Matematyczny biznes w pigułce
W branży edukacyjnej działa obecnie około 60 sieci franczyzowych, jednak zaledwie kilka specjalizuje się w nauczaniu przedmiotów ścisłych. Możliwości współpracy są zróżnicowane – niektóre sieci obligują franczyzobiorcę do założenia stacjonarnej placówki, inne tego nie wymagają. Wysokości opłat licencyjnych i początkowych kosztów założenia biznesu także nie są jednorodne. - W ramach naszego systemu proponujemy trzy opcje współpracy. Można wybrać tę najlepiej dostosowaną do własnych predyspozycji i aspiracji oraz możliwości finansowych – mówi Małgorzata Grymuza, Dyrektor Regionalny MathRiders, członka Grupy Edukacyjnej Helen Doron – Rekrutujemy zarówno osoby, które chciałyby otworzyć szkołę funkcjonującą w oparciu o nasze know-how, jak i pedagogów chętnych do nauczania naszymi metodami. W programie dla dzieci od 4 do 11 lat wystarczy doświadczenie w pracy z dziećmi, do prowadzenia zajęć z młodzieżą do 18 roku życia rekomendowane jest wykształcenie matematyczne. Osobom, które mają już pewne doświadczenie w biznesie lub zdobyli je we wcześniejszej kooperacji z naszą grupą edukacyjną, polecić można także bardziej zaawansowaną formę współpracy – jest nią funkcja master franchisora (dyrektora regionalnego), który koordynuje działalność centrów w swoim regionie, organizuje szkolenia, zarządza dystrybucją materiałów MathRiders oraz pobiera opłaty licencyjne – wyjaśnia ekspert.

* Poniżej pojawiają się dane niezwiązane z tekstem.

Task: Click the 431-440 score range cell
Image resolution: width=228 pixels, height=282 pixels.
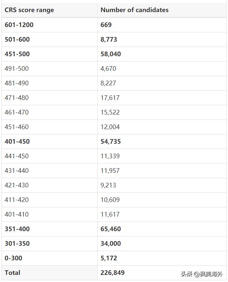Action: click(17, 171)
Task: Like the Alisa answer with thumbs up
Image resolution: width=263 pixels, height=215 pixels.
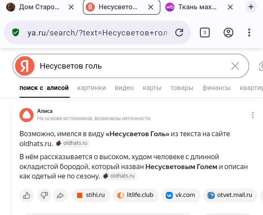Action: (27, 196)
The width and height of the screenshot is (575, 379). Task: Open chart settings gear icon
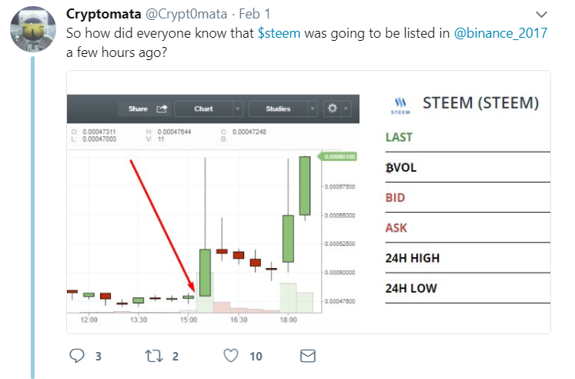click(333, 109)
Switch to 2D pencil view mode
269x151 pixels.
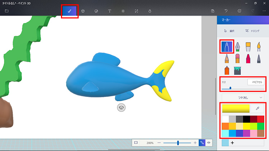tap(202, 142)
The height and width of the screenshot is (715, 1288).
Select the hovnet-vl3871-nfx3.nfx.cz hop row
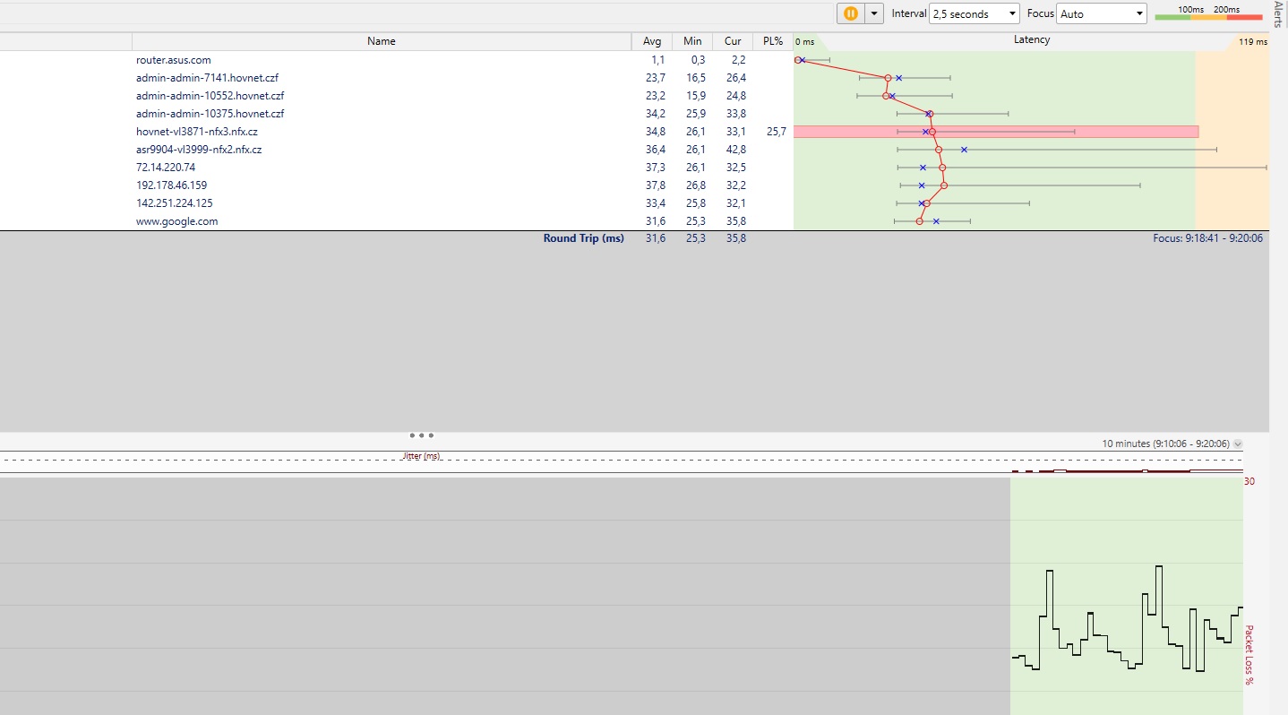pyautogui.click(x=197, y=132)
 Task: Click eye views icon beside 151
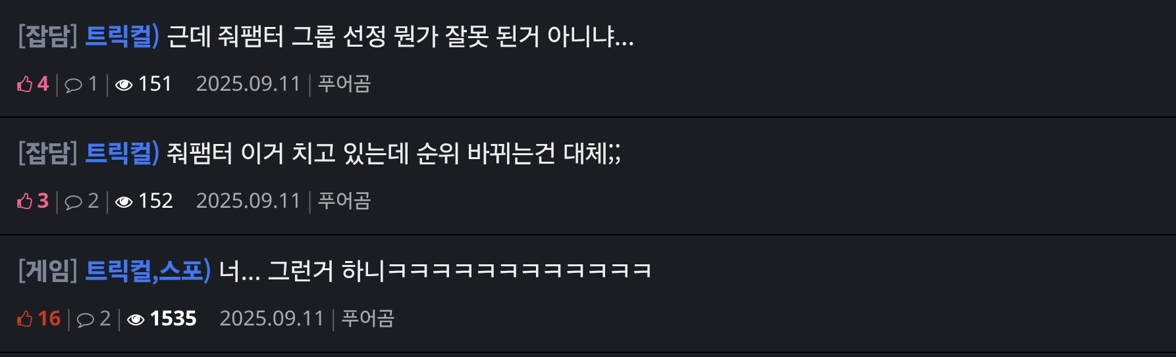point(124,85)
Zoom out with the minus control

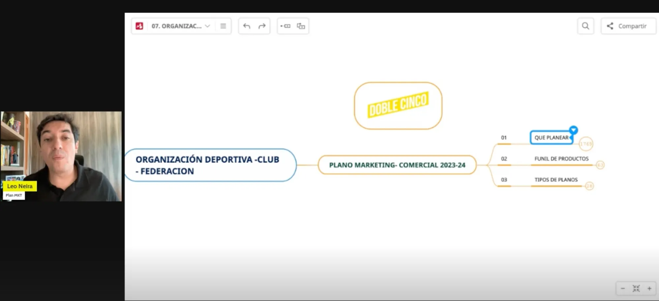(x=622, y=288)
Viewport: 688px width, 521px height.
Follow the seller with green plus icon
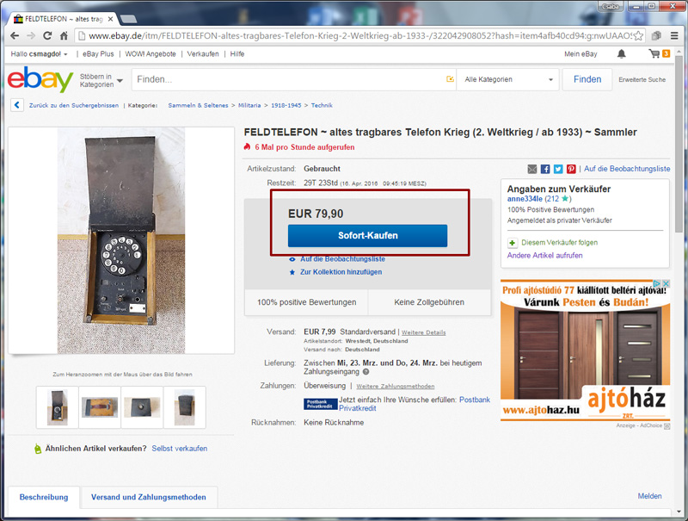[x=512, y=243]
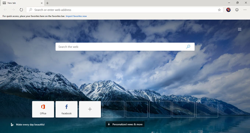Viewport: 250px width, 133px height.
Task: Add this page to favorites star
Action: [219, 10]
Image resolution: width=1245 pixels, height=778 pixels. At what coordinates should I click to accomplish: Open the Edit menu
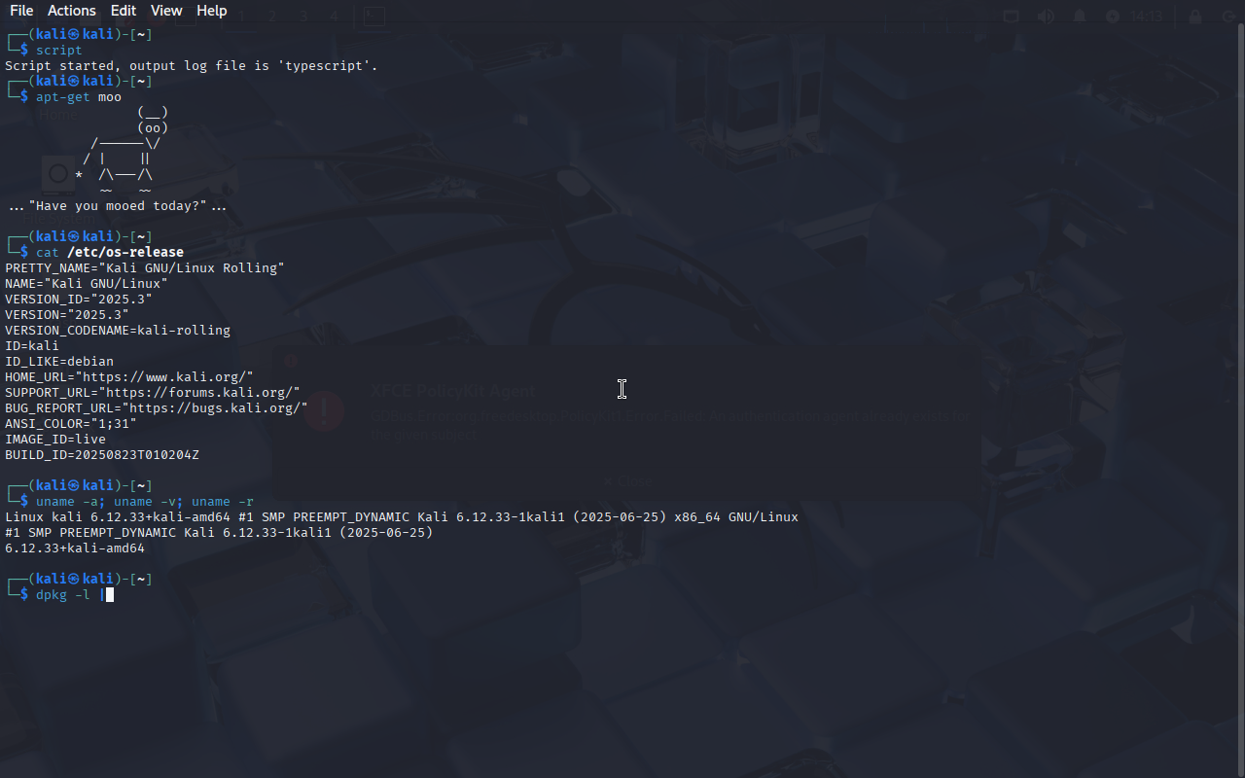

Siłą niektórych systemów nauczania matematyki jest z pewnością innowacyjne podejście, które zakłada, że stworzenie sprzyjających warunków, analiza potrzeb i dostosowanie do nich indywidualnego planu edukacji pozytywnie wpływa na wewnętrzną motywację dziecka i kształtuje jego pozytywne nastawienie do przedmiotu. Jednak rodzice szukający alternatywy dla matematyki w tradycyjnym, szkolnym wydaniu, z pewnością będą zwracać uwagę nie tylko na zadowolenie swojego dziecka, ale też na efektywność zajęć, za które płacą. Dlatego wybierając system franczyzowy w branży edukacyjnej, w ramach którego chcemy pracować, warto postawić na taki, który pozwoli osiągnąć oba te cele.